Capital punishment and politics reconciled

July 18, 1994|By Marianne Means

Washington -- RECENTLY THE death penalty lost one and won one, raising anew the question of whether the issue is about legal principles or politics -- or both.

New York Gov. Mario Cuomo shocked foes of capital punishment when he suddenly abandoned his long-held position that it is unethical and inhumane in favor of letting state voters decide whether to make it legal.

There is nothing coy about Mr. Cuomo's change of heart; he is in a tough fight for re-election and his past vetoes of death-penalty statutes had become a contentious issue. The imperative of political survival loomed larger than moral conviction.

Not long ago a different sort of public figure, moving toward retirement, took the opposite course, dropping his past acceptance of the death penalty to warn that it is inconsistent with the Constitution.

Supreme Court Justice Harry Blackmun, who recently left the high bench, concluded that the courts had failed to develop adequate legal protections to guarantee that the penalty could be applied fairly and accurately. Therefore, he said, "I feel morally and intellectually obligated simply to concede that the death penalty experiment has failed."

Mr. Blackmun felt no political pressure and was free to listen solely to his conscience.

Their contrasting conversions have something to do with the fact that Mr. Cuomo is first and foremost an elected politician and Mr. Blackmun an appointed judicial veteran. But it is Mr. Cuomo who philosophizes grandly on the sanctity of life, while Mr. Blackmun is a pragmatist who sees the death penalty not as inherently wrong but as unworkable.

What these men are really telling us is that capital punishment is not a simple issue. It cannot be pigeonholed as merely a mean-spirited political gambit or an unarguable moral question. It is something of both, fraught with emotional, philosophical, intellectual and practical baggage.

I happen to believe that a cold-blooded killer waives the right to constitutional protection against cruel and unusual punishment, extended to citizens who do not take the lives of others. I have no moral problem with the state's authority, within the appropriate legal framework, to permanently rid society of its most despicable predators.

Until now, Mr. Cuomo has so disagreed with my view that 12 times he vetoed legislation that would have legalized capital punishment in New York.

He made a big thing of doing this on moral principle, since most state polls have shown that New Yorkers back the death penalty 3-to-1, in about the same ratio as voters nationwide.

He tried to retain a tiny shred of dignity by proposing to leave the issue up to a voter referendum rather than acknowledging that he had made a full-scale capitulation to political reality. But he was fooling no one.
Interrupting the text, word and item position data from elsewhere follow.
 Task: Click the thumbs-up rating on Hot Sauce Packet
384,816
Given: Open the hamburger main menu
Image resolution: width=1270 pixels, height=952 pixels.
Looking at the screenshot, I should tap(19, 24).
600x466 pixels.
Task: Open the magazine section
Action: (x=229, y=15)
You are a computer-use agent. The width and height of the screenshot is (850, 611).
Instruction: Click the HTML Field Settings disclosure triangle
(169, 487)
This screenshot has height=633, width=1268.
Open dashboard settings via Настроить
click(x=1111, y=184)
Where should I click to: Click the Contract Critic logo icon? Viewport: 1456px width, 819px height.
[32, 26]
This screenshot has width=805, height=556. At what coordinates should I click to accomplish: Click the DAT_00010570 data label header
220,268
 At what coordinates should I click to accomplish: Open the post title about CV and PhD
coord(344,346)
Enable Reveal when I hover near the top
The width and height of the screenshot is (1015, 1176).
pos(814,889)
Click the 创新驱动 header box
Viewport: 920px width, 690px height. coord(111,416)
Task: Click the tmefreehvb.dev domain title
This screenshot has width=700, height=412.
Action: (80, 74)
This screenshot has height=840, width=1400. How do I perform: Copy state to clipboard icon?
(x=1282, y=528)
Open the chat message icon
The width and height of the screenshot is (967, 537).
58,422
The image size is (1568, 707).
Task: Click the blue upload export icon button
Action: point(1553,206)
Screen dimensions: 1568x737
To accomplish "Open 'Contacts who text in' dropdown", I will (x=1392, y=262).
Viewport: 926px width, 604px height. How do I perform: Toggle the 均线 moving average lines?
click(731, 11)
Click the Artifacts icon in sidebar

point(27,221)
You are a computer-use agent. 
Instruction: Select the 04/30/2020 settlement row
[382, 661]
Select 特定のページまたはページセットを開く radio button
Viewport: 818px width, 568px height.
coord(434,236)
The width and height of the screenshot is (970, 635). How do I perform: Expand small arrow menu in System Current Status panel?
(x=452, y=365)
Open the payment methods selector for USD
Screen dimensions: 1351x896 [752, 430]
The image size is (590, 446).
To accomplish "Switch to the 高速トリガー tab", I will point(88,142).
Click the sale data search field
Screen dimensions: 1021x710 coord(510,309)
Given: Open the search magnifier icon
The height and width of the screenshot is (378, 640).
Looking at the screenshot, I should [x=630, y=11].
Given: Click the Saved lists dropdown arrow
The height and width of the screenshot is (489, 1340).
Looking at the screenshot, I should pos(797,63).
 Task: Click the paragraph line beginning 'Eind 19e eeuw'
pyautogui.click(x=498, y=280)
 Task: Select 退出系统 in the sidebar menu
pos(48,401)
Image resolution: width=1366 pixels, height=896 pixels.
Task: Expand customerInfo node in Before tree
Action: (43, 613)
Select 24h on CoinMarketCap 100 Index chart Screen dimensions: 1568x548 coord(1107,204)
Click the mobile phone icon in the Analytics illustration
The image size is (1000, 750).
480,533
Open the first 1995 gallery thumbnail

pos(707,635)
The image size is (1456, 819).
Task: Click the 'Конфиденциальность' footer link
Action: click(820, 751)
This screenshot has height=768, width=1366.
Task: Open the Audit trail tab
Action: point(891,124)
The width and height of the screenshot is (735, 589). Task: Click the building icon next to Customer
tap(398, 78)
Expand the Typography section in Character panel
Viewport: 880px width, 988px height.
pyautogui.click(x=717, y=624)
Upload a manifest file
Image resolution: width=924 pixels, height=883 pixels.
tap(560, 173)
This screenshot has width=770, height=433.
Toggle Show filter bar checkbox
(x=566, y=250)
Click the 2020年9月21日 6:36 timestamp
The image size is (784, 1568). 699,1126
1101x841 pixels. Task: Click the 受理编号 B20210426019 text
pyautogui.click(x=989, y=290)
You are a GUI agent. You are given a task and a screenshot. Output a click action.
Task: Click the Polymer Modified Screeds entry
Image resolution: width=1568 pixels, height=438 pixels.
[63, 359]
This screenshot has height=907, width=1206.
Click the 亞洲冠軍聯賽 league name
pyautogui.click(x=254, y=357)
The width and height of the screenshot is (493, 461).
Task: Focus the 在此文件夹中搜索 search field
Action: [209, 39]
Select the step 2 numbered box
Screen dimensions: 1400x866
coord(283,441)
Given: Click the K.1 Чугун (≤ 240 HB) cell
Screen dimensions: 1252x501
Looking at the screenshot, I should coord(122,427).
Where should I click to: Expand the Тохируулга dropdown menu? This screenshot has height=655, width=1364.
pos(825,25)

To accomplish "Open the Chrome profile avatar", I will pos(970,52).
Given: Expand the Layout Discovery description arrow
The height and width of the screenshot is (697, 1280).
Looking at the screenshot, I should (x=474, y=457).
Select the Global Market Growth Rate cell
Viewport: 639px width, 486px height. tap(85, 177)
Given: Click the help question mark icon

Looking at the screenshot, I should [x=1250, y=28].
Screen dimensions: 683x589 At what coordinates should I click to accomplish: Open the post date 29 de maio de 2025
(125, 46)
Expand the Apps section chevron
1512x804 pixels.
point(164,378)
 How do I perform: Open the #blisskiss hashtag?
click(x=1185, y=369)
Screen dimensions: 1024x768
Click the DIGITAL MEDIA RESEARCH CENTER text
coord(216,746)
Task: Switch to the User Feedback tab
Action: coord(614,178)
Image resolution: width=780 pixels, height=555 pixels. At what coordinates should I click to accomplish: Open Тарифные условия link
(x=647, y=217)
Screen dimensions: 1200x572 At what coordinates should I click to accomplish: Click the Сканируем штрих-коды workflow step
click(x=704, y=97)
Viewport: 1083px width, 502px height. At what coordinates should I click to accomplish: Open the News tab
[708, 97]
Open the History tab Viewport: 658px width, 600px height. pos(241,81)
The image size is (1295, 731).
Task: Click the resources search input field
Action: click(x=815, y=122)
If he really cared what the voters wanted, he could have registered his own misgivings but let the legislature have its way years ago.

The fact is this country is outraged about the spread of crime and violence and expects both elected officials and the courts to crack down on the guilty.

Capital punishment is not the only answer and may not even be very useful, but it is symbolic of an official attitude that says crime is being taken seriously.

And symbols matter. They are tangible, unlike long-term

anti-crime programs and policies that are difficult to measure and evaluate.

Predictably, emotional excess results. Congress over-reacted by including in the crime bill -- now in conference -- a federal death penalty for more than 50 crimes of widely varying horribleness.

President Clinton is said to be uncomfortable with such an outlandish expansion of the death penalty, but there is no sign that he will veto it.

And symbolism has its limits. In reality, juries are loathe to impose the death penalty and often opt for a less severe life sentence instead. In California, for instance, prosecutors rarely seek the death penalty in spousal murder cases, suggesting that O.J. Simpson would never be executed even if found guilty of murdering his ex-wife and her friend.

Those killers who do go to death row frequently stay there for a dozen years or more while they exhaust the lengthy appeals process. From 1981 to 1991, there were just 154 executions. Now roughly 3,000 convicted killers are sitting on death row.

But executions are generally well-publicized, generating demonstrations outside the prisons.

So the message gets out that society is prepared to take the ultimate revenge against those convicted of killing others. No one has ever proved whether this threat acts as much of a deterrent. But it suggests to ordinary people who would never dream of hurting a fly that the state is, after all, not totally helpless in the face of demonstrable evil.

Marianne Means is a syndicated columnist.